---------- MATERIAL FOR THIS TASK ----------
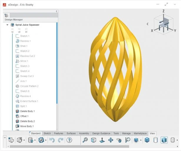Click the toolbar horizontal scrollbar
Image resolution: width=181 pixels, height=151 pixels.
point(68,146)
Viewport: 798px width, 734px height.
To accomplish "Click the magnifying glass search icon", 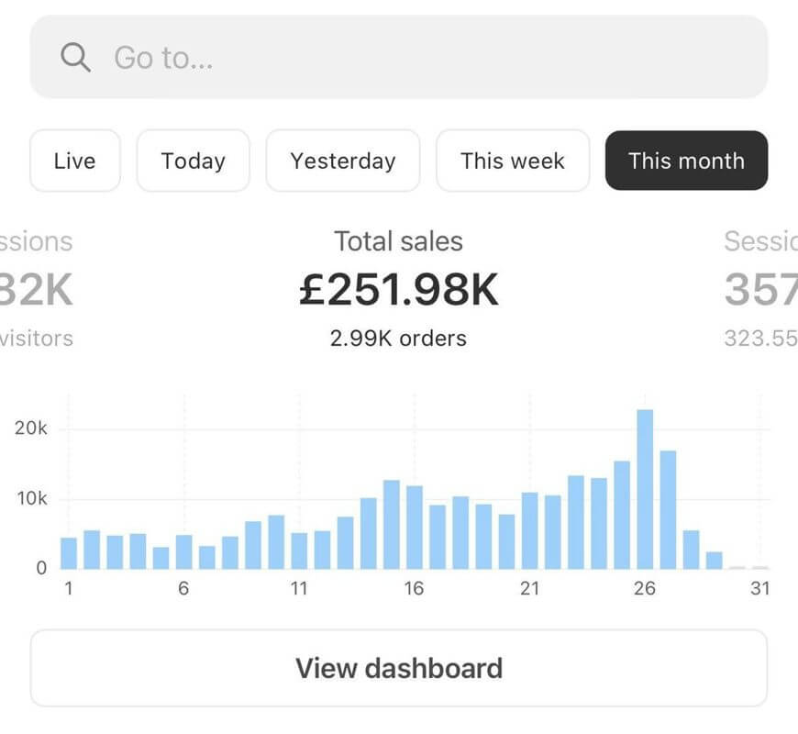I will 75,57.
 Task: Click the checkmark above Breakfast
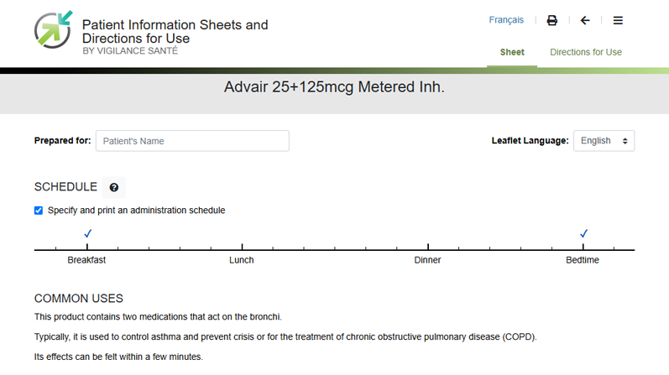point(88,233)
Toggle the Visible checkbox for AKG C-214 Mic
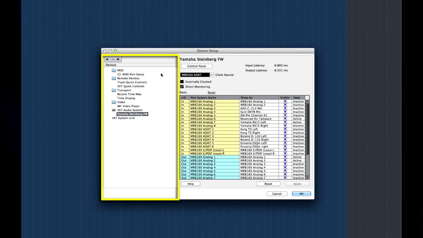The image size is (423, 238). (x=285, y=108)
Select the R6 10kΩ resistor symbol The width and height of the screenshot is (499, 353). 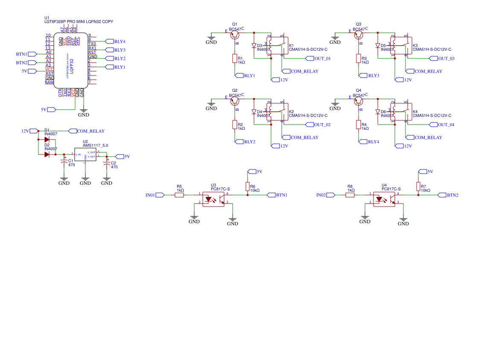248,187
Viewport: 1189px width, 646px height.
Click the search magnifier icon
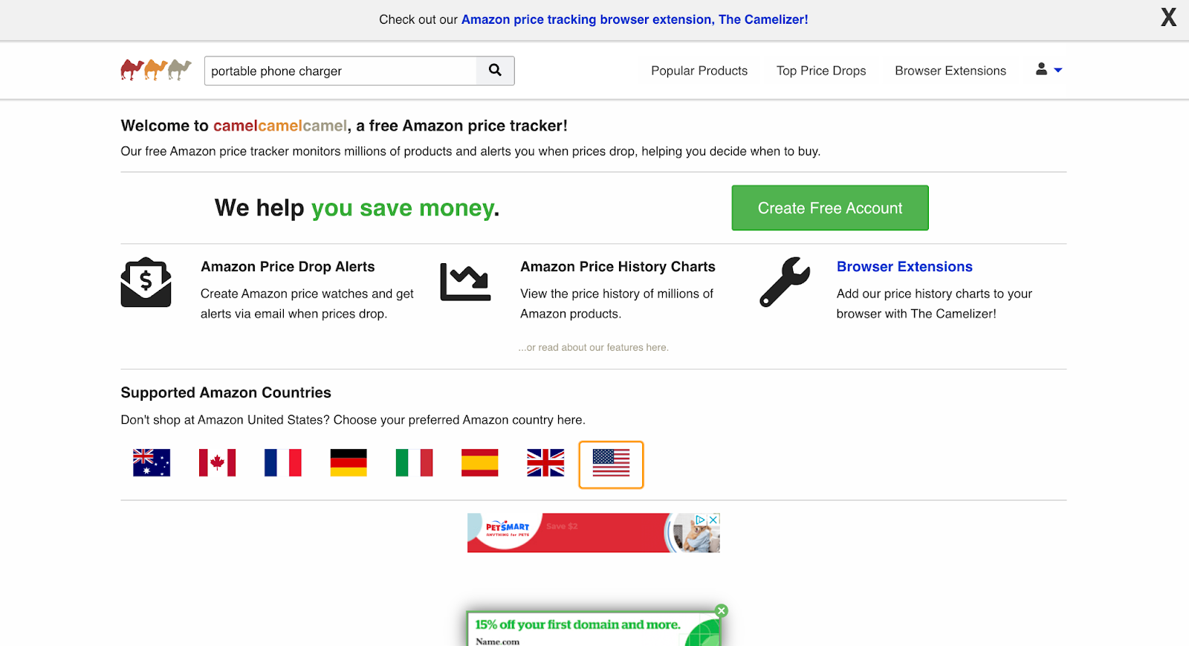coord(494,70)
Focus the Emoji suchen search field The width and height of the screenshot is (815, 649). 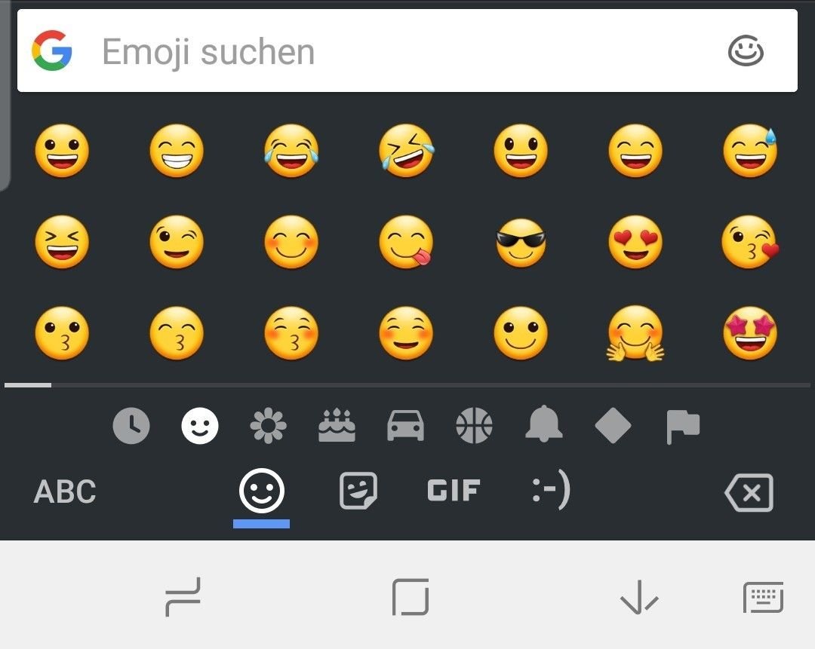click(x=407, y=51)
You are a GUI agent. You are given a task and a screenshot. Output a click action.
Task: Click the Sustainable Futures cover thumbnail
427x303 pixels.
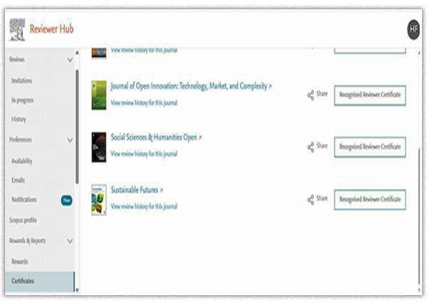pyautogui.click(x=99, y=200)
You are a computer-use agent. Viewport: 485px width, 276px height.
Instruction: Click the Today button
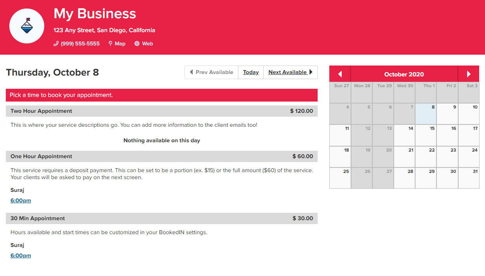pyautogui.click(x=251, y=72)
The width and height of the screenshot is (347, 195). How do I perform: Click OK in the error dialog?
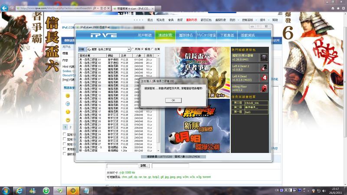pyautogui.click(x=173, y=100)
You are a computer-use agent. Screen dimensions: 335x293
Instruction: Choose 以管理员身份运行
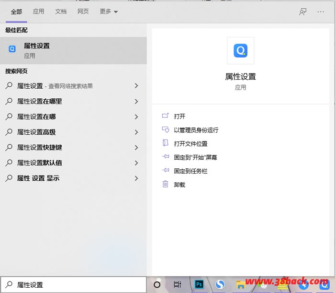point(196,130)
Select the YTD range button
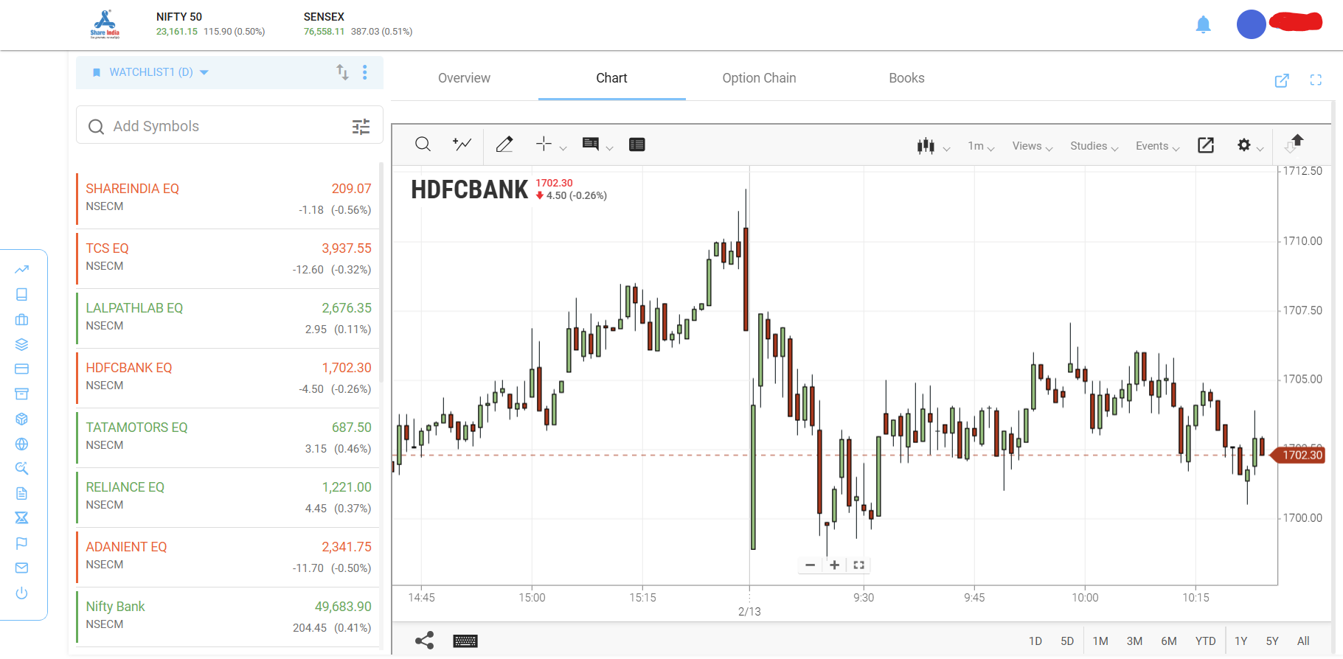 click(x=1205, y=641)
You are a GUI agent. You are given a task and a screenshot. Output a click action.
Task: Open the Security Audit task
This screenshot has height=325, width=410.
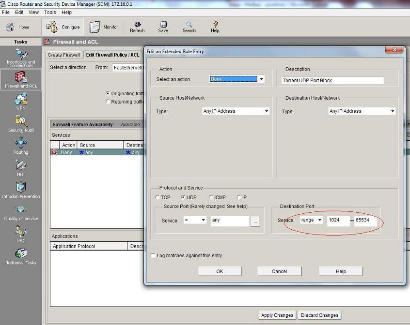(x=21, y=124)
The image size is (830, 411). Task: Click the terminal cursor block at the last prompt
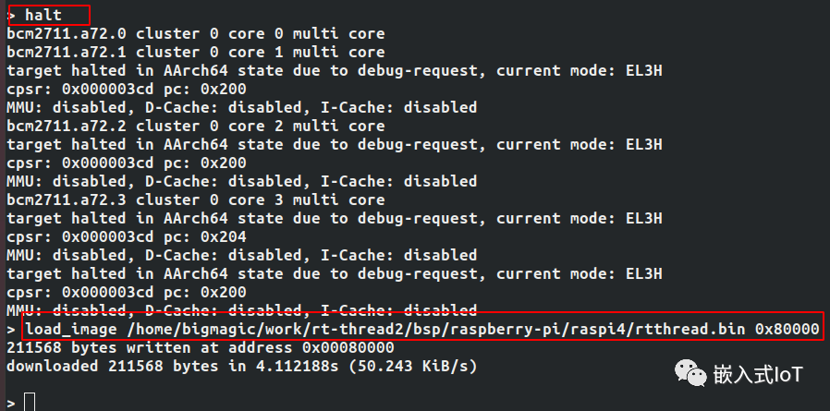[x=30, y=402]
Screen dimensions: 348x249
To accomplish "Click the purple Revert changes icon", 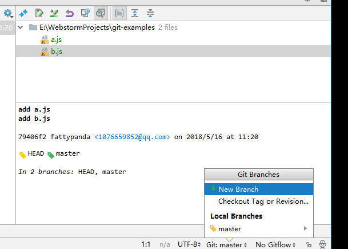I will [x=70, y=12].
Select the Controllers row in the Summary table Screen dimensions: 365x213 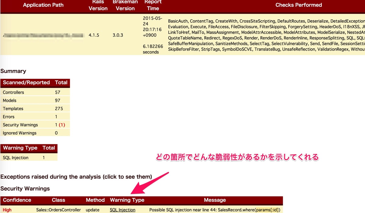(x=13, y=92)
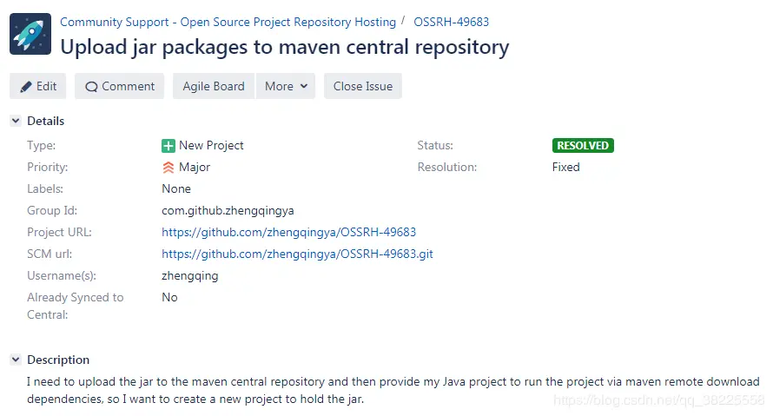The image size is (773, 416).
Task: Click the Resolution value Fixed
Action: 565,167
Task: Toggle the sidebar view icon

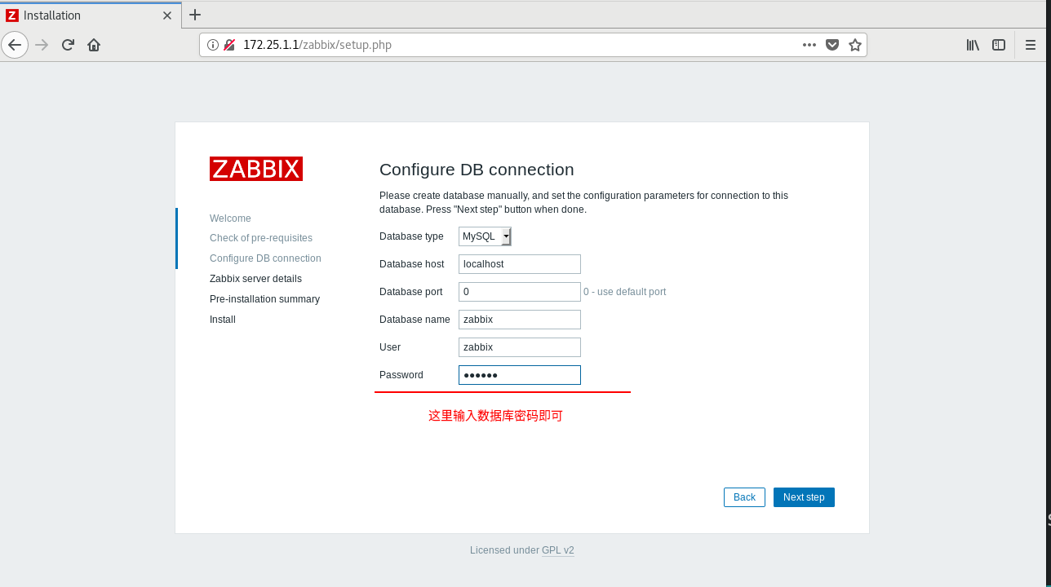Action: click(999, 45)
----------
**WHAT TO DO:** Set down exactly the lines above, from the line containing "You are a computer-use agent. Screen" through the line containing "Task: Open the Security Audit task". Skip the pictures.

**YOUR SOLUTION:**
You are a computer-use agent. Screen dimensions: 335x293
Instruction: Choose 以管理员身份运行
point(196,130)
Select the YTD range button
 click(x=1205, y=641)
You are a GUI agent. You are given a task and a screenshot. Output a click action.
Task: Open the Security Audit task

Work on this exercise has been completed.